The HR department should also come up with suitable training programs for employees. The programs should also be in line with the drastic changes happening in the world of technology. Training in an organization is a duty that is a preserve of the human resource department in any organization (Srivastava and Agarwal 48). It is thus imperative for the HR department to come up with appropriate training to keep the employees abreast of recent developments.
The HR department should initiate evaluation systems for employees. This acts as an incentive towards motivating employees to work harder in their respective workplaces. Regarding performance evaluation, the HR department should also come up with career development mechanisms to enhance personal growth (Srivastava and Agarwal 48). A program similar to “Service Plus” (Sun and Walsh 13) can also be adopted in healthcare institutions to recognize hardworking employees. This would both serve as inspiration for colleagues to work hard, while also promoting better service delivery in these institutions.

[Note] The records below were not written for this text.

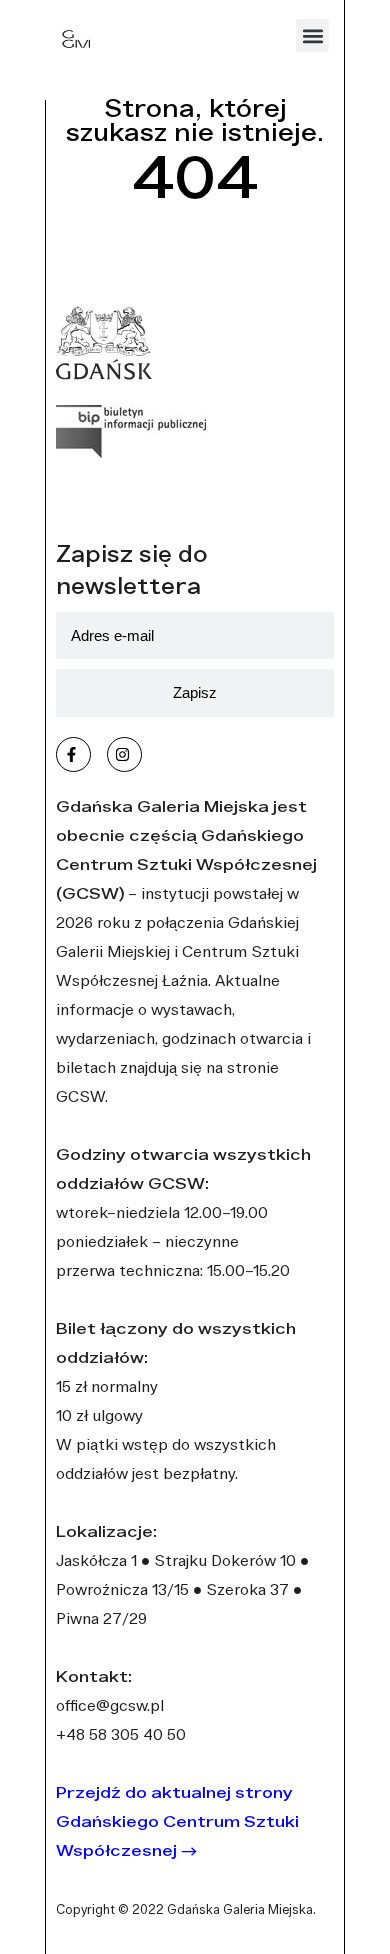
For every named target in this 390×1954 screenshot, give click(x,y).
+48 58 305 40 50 (121, 1734)
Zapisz (195, 692)
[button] (312, 35)
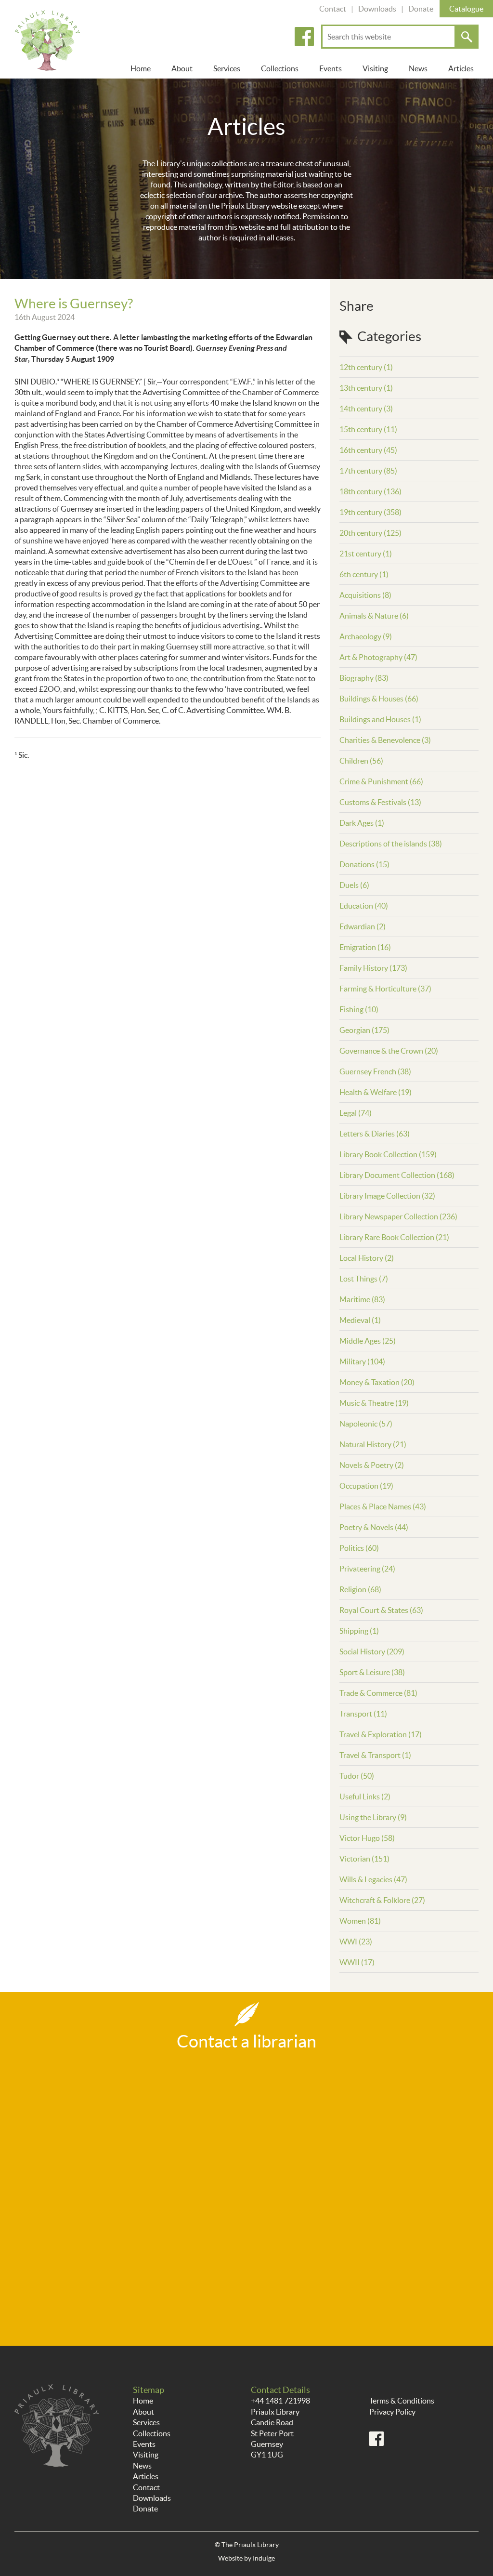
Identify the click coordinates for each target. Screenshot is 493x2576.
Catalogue (466, 8)
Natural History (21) (372, 1444)
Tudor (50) (356, 1775)
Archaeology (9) (365, 636)
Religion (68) (360, 1589)
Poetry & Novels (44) (373, 1527)
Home (140, 68)
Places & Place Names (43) (382, 1506)
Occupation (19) (366, 1485)
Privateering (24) (367, 1568)
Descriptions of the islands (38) (390, 843)
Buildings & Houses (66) (378, 698)
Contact (332, 8)
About (182, 68)
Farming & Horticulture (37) (385, 988)
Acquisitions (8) (365, 595)
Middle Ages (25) (367, 1340)
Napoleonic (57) (365, 1423)
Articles (461, 68)
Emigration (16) (365, 947)
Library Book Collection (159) (388, 1154)
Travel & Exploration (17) (380, 1734)
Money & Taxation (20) (377, 1382)
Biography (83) (364, 678)
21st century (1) (365, 553)
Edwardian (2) (362, 926)
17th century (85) (368, 470)
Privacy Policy (392, 2411)
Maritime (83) (362, 1299)
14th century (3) (366, 408)
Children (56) (361, 760)
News (418, 68)
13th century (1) (366, 387)
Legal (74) (355, 1113)
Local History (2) (366, 1258)
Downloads (377, 8)
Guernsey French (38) (375, 1071)
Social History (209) (371, 1651)
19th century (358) (370, 512)
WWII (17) (357, 1962)
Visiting (375, 68)
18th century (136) (370, 491)
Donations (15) (364, 864)
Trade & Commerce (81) (378, 1693)
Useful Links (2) (364, 1796)
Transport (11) (363, 1713)
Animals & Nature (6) (374, 615)
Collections (279, 68)
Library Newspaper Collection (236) (398, 1216)
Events (330, 68)
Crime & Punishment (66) (381, 781)
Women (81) (360, 1920)
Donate (420, 8)
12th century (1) (366, 367)
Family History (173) (373, 968)
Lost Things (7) (363, 1278)
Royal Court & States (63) (381, 1610)
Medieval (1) (360, 1320)
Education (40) (363, 905)
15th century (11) (368, 429)
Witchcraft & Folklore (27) (382, 1900)
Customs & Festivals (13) (380, 802)
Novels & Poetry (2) (371, 1465)
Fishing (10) (358, 1009)
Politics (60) (359, 1548)
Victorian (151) (364, 1858)
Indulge (264, 2558)
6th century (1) (364, 574)
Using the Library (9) (373, 1817)
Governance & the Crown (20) (388, 1050)
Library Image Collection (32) (387, 1195)
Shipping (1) (359, 1630)
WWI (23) (355, 1941)
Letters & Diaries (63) (374, 1133)
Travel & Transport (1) (375, 1755)
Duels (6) (354, 885)
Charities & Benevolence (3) (385, 740)
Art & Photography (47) (378, 657)
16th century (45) (368, 450)
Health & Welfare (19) (375, 1092)
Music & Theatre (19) (374, 1403)
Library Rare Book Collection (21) (394, 1237)
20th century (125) (370, 532)
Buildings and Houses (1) (380, 719)
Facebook (304, 36)
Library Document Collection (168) (396, 1175)
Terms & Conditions (401, 2400)
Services (226, 68)
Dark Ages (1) (361, 823)
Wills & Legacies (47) (373, 1879)
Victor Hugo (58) (367, 1838)
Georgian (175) (364, 1030)
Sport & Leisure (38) (372, 1672)
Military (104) (362, 1361)
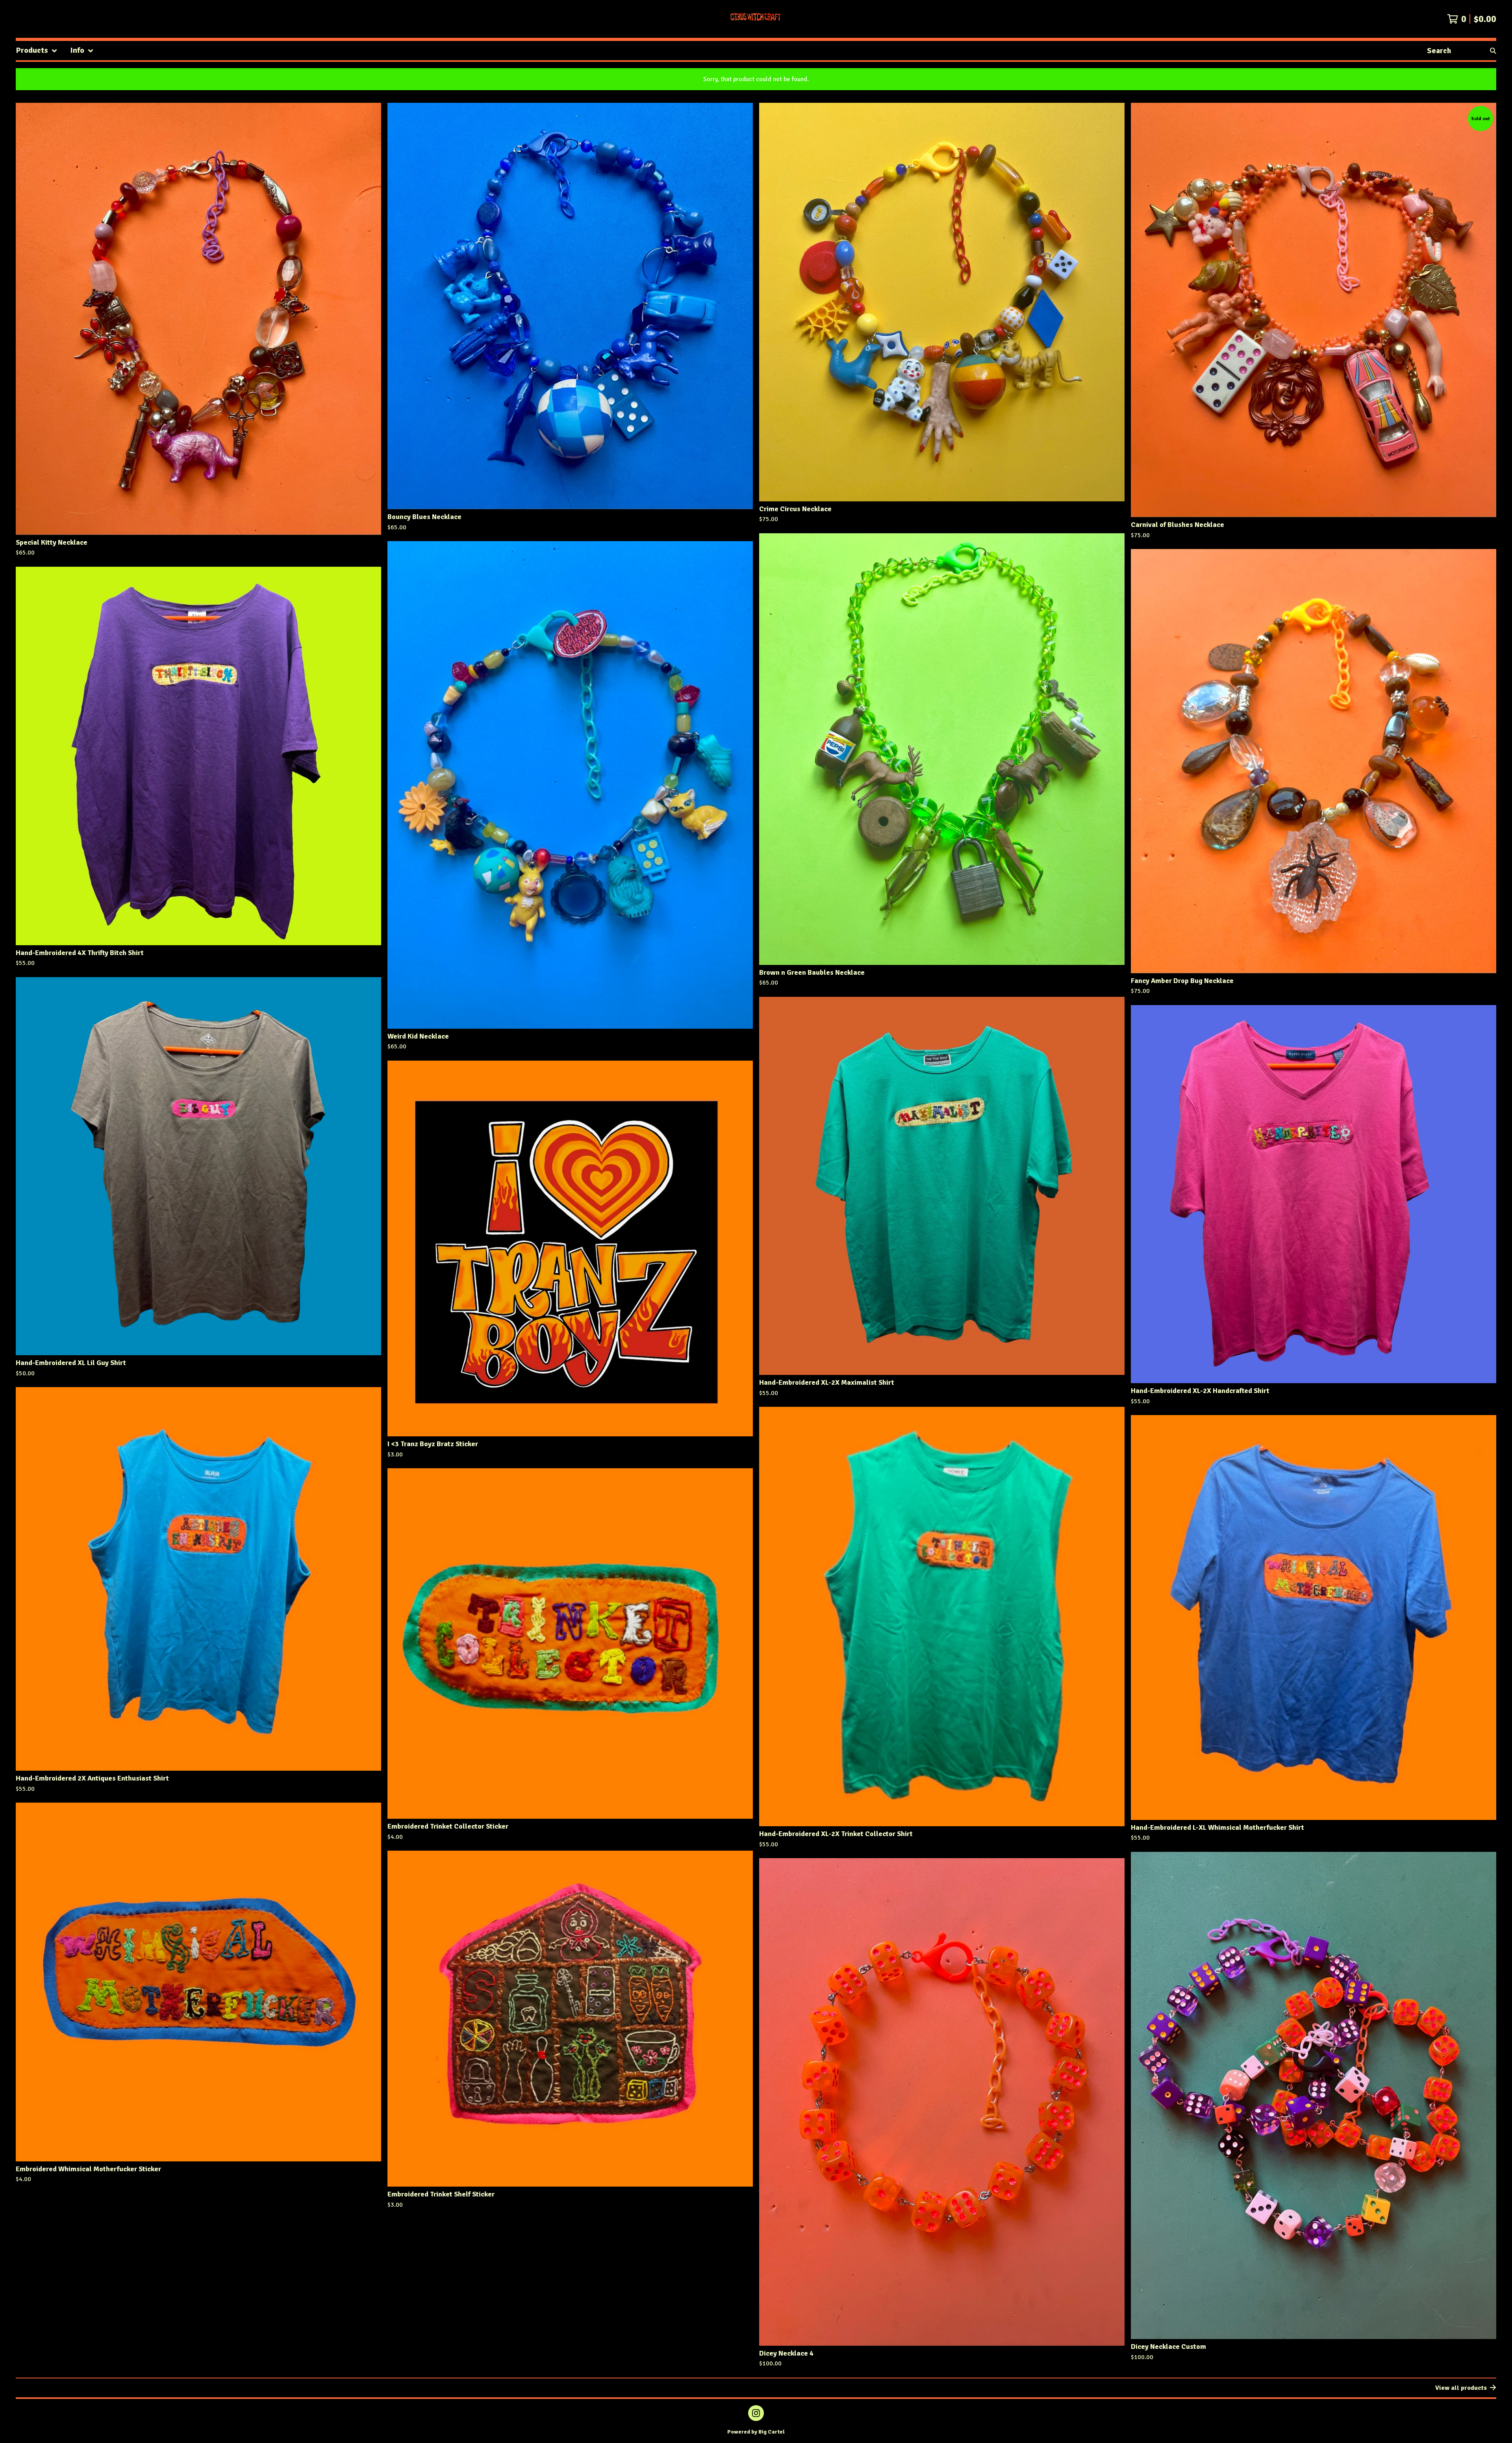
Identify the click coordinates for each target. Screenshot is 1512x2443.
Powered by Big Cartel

Human Resource has evolved over the decades to become an integral part of any organization. The basic HR responsibilities include training, recruitment, and strategic planning. Healthcare may be used in health care to build better service delivery and patient satisfaction. In Canada, leader based compensation has been implemented to encourage competency in healthcare institutions. This program is similar to the “Service Plus” recognition plan that was introduced by Fairmont Hotels to recognize its employees for exceptional performance. Recondition of employee efforts in the workplace will result in motivation and hence better service delivery.